Random Encounters: To Boldly Went…

Recently I gave some love to the WEG Star Wars roleplaying game, one of my all time favorite systems to play. I would be remiss if I did not give some love to another well loved RPG setting and system:

This is not a “what is better” type of essay, I don’t see either as such. Each is better at different things as they are, for want of a better term, different animals.

When my daughters were little they used to play the LEGO Star Wars games with me on our PlayStation 2. This mostly entailed having R2-D2 jump off of the edge and screaming. My oldest asked me one day what were the differences between Star Trek and Star Wars? When I thought about it I realized that to the uninitiated Star Trek and Star Wars are both set in space with aliens and ray guns and spaceships; the biggest difference is that Star Trek did not have Jedi.

“Spock the Jedi” by Stuukstly

“Whoa. Hold on. Stop right there,” she said, “Star Trek is not for me.”

Trek seems to works better in a long form format such as television, and going back to The Original Series and Gene Rodenberry’s vision of telling deep stories or morality tales disguised as science fiction. Examples of that being The Corbomite Maneuver, A Private Little War and Let That Be Your Last Battlefield. Even the stories that aren’t message heavy have a message there, such as Arena and Balance of Terror. That isn’t to say that the movies don’t have some gravitas; Wrath of Khan, Search for Spock and The Voyage Home make an epic story about friendship, family, hope… The movie Insurrection (with The Next Generation cast) didn’t do big box office but is great Trek.

Star Wars has since come about with long form stories in The Clone Wars and Rebels animated series but what makes it different is that it is Mythology. Star Wars is space fantasy and doesn’t even bother with technobabble for the most part. A lightsaber works because it does, the Millenium Falcon makes the Kessel Run in less than 12 parsecs because that is what it does; when Star Wars does try to tech an explanation you end up with midichlorians which haven’t been heard from since The Phantom Menace.

I digress.

FASA Trek is a percentile and d10 based game built around Action Points, if you have the AP to do an action you can try an action, once your AP is done your turn is over. Character creation assumes that most player characters are in Starfleet and is structured around the character’s life before the Academy to their cadet cruise and previous assignments before the game starts. At first glance the process can make a player feel like a Pakled but it isn’t that complicated, the layout of the books are very 1980s and that forces a player to read the text and not just browse tables. Once you have done it once or twice it can take maybe ten minutes, unless you are trying for a different theme in your campaign.

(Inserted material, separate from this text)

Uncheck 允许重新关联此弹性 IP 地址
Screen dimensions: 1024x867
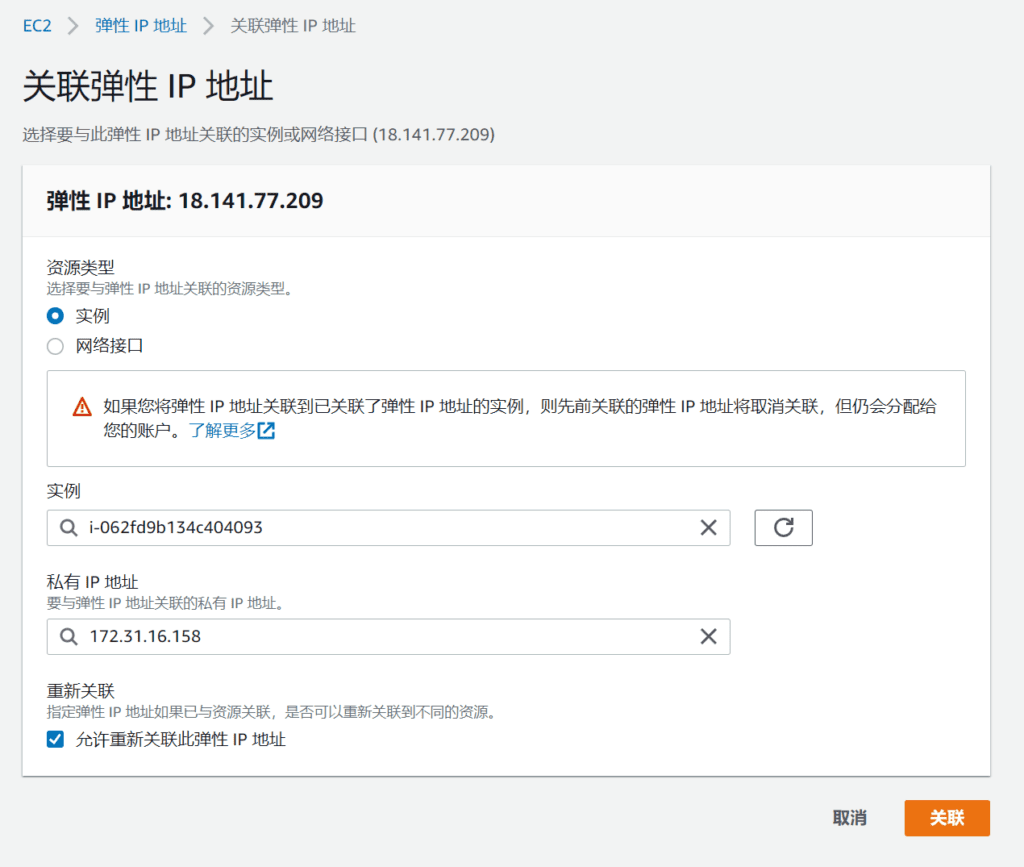(55, 738)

Starship combat is almost a game of resource allocation but nothing so boring sounding. The player captains a ship and the game offers a variety of Starfleet, Klingon or Romulan class ships to choose from. The captain allocates power from the engines to weapons, maneuvering, shields and of course tries to outmaneuver the opposing ships or meet scenario requirements. Imagine Tom Clancy writing a Star Trek story and that is what it feels like.

Another way the starship combat plays out is that multiple players fill certain positions on the ship; navigation, helm, engineering, science and captain and through a series of quick interactions they fight it out with another crew of players. I have played very fun games of this at Gen Con and Fear the Con and to do it right you need a lot of players.

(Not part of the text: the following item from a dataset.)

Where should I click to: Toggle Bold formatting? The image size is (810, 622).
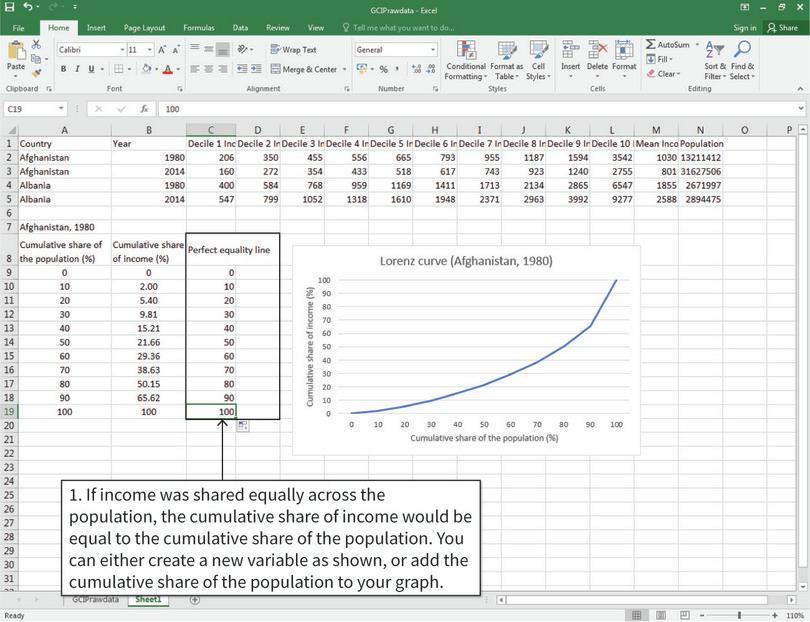tap(63, 69)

The game made it to TNG and FASA was developing a Starfleet Marines supplement but Paramount thought that was too off-trek to be Trek,  the licensing plug was pulled.

The game itself has lived on and still continues to be many gamers’ prefered Trek RPG. Last Unicorn published some gorgeous core rulebooks for The Original Series, The Next Generation and Deep Space Nine and were in the rumored to be in the midst of creating a Voyager book when they lost the license. Some of the Last Unicorn books have a healthy aftermarket on eBay.

Task Force Games has their “unlicensed” Star Trek games and there is even a GURPS Prime Directive book.

British game publisher Modiphius has the current license and just released their take on Trek. I was in on some of the Beta testing for the game and I didn’t like it. The game uses the 2d20 system that Modiphius developed for Mutant Chronicles and Conan. It seems heavily combat focused and the rules set reflects that, they more or less ported the Conan rules to Trek and made no adjustments for the setting. It doesn’t work and I told someone at their Gen Con 2017 booth that very thing. His response was, “That’s what we did.”

They do have some excellent if expensive minis for the game.

Modiphius could learn a lot from Cubicle 7’s excellent Doctor Who game on how to create a rules set that reflects the feeling of an established setting.

The FASA RPG is sometimes outside the accepted Trek milieu but it is the best Trek based RPG ever produced. For all the seeming crunch there isn’t that much of it in the game except for maybe the Starships Simulator game which is near perfect and has a beginning, intermediate and advanced versions of the rules for play.

Trek doesn’t always get a lot of RPG love but gets lots of it for the starship combat stuff. IF someone is looking for Trek RPG maybe give Modphius a shot but if you want something that feels like Trek go old school and FASA.